«Московский наблюдатель» явился выразителем двух диаметрально противоположных взглядов. До 1838 года это был журнал охранительного толка. В статье «Об участии и нравах женщин между нынешними народами Европы»232
основной целью воспитания и образования женщины определялась подготовка ее к семейной жизни, умение быть «центром семьи своей», и выходить за эти пределы женщине не надлежало, ибо «ученая женщина есть уже нарушение естественного определения природы». Эмансипационная идея оценивалась резко отрицательно, сен-симонисты обвинялись в безнравственности и разврате. В 1838 году журнал перешел в руки членов кружка Станкевича и его фактическим, хотя и не объявленным, редактором стал Белинский. Позиция журнала резко изменилась. Теперь «Московский наблюдатель» сочувственно относился к стремлению женщин включиться в духовную жизнь современного общества, признавал творчество женщин-писательниц без какой-либо ограничительной программы, осуждал насильственные браки, подчиненное положение женщины в семье, защищал ее человеческое достоинство. В конце 1830‐х годов это был единственный журнал, который занял четкую позицию в поддержку женщин во все разрастающихся спорах по вопросам женской эмансипации.В целом позиция русской интеллигенции в «женском вопросе» была противоречивой. Женщина почиталась, но в то же время принижалась общим строем русской жизни. С одной стороны, было очевидно несправедливое положение женщины в обществе, и с позиций общечеловеческой гуманности прогрессисту должно было делать все, чтобы справедливость восторжествовала. С другой стороны, законодательно, в официальном и юридическом дискурсе женщина рассматривалась только что не как собственность мужа (паспортные ограничения, ограничения передвижения, ограничения на учебу, работу), и эти представления о женщине были распространены в культуре, составляли ее суть.
Фронт противников женской эмансипации оформился силами «Сына Отечества», «Современника» (П. А. Плетнева), «Москвитянина», «Патриота», «Улья», которые отстаивали идею, что положение женщины вполне соответствует ее «природным» функциям и предназначению.
Таким образом, на страницах прессы происходила ревизия прошлого и настоящего русской женщины, шел процесс переосмысления и переконструирования концепции женщины, моделей женственности и всех политических смыслов, с этим связанных.
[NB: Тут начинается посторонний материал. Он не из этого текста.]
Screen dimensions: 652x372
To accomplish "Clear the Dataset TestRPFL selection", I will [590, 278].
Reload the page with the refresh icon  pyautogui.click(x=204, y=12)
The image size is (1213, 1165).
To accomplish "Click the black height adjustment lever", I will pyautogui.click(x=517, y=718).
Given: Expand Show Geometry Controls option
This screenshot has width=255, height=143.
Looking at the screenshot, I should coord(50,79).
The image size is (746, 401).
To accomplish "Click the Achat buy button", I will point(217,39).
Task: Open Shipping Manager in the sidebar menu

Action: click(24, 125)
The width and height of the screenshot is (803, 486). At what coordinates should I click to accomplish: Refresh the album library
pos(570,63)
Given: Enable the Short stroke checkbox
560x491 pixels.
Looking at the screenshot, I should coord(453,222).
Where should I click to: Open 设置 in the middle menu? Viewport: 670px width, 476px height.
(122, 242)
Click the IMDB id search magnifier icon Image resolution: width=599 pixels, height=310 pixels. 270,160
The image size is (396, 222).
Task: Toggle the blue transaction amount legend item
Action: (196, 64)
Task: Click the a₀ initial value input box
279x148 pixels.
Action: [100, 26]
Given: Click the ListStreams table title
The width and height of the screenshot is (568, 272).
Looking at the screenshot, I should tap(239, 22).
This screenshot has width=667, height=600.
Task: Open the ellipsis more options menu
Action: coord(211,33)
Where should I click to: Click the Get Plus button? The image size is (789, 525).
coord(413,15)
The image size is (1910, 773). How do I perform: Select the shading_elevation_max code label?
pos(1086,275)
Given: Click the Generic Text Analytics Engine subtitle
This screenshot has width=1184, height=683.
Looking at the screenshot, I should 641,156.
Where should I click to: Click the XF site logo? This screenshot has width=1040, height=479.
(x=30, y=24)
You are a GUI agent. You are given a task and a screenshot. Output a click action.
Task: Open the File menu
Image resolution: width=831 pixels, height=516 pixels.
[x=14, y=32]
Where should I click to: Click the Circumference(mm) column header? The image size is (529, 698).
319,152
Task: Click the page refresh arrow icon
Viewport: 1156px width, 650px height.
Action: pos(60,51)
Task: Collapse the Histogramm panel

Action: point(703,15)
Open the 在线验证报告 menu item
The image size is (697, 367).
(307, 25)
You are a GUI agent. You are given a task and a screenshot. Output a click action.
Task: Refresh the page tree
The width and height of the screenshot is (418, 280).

Шел непрекращающийся процесс обсуждения проблем женщин и расширения интерпретативных схем (фреймов), то есть способов понимания этих проблем, которые, собственно, являлись мобилизационным ресурсом и определяли политические возможности зарождавшегося общественного движения.
«Женская» проблематика через художественные образы осмыслялась в литературе, которая все более становилась ареной политической дискуссии. Романы на «женскую» тему имели успех у публики: «Катенька Пылаева» (1836), «Флейта» (1839) П. Н. Кудрявцева; «Кто виноват?» (1845), «Сорока-воровка» (1848) А. И. Герцена; «Полинька Сакс» (1847) А. В. Дружинина.
Женщины-писательницы также поднимали темы женского предназначения и целей женской жизни, описывали реалии жизни русской женщины в своих произведениях. Читателю на эту тему были предложены романы Зенеиды Р-вой (Елена Ган) «Напрасный дар» (1842), «Теофания Аббиаджио» (1841); Марии Жуковой «Провинциалка», «Медальон» (1837), «Две сестры» (1843), «Эпизод из жизни деревенской дамы» (1847); Евгении Тур (графиня Е. В. Салиас де Турнемир) «Ошибка» (1849); романы Юлии Жадовской, Надежды Хвощинской и других.
Женщины-писательницы изменили проблематику и тональность повествования. В первую очередь в своем творчестве они исследовали семейную тиранию. Описывая ситуации женской жизни, навязываемые модели женственности, они так или иначе формулировали проблемы женщин (бесправие, требования покорности и беспрекословности, замкнутость жизненного пространства, погруженность в сферу чувств, отсутствие образования) и поставили вопрос о справедливости устройства российской жизни в отношении женщин.
В женских текстах вместо привычного мужчины-повествователя появилась женщина-повествовательница. Это обнаруживало женщину как субъекта социального действия. Представление о женских проблемах, озвученное писательницами, также наполняло содержанием понятие «женский вопрос», формировало встречный патриархатному дискурсу дискурс женской беллетристики.
Литературную полемику и интеллектуальные поиски 1830–1840‐х годов оборвала французская революция 1848 года. Планы реформ были оставлены, терпимость по отношению к литературе, вольной публицистике сменилась ее удушением. Заработали 17 цензур с «негласным комитетом» во главе, на университеты очередной раз был оказан нажим, и как пример устрашающей кары для вольнолюбцев был организован показательный политический процесс – дело петрашевцев.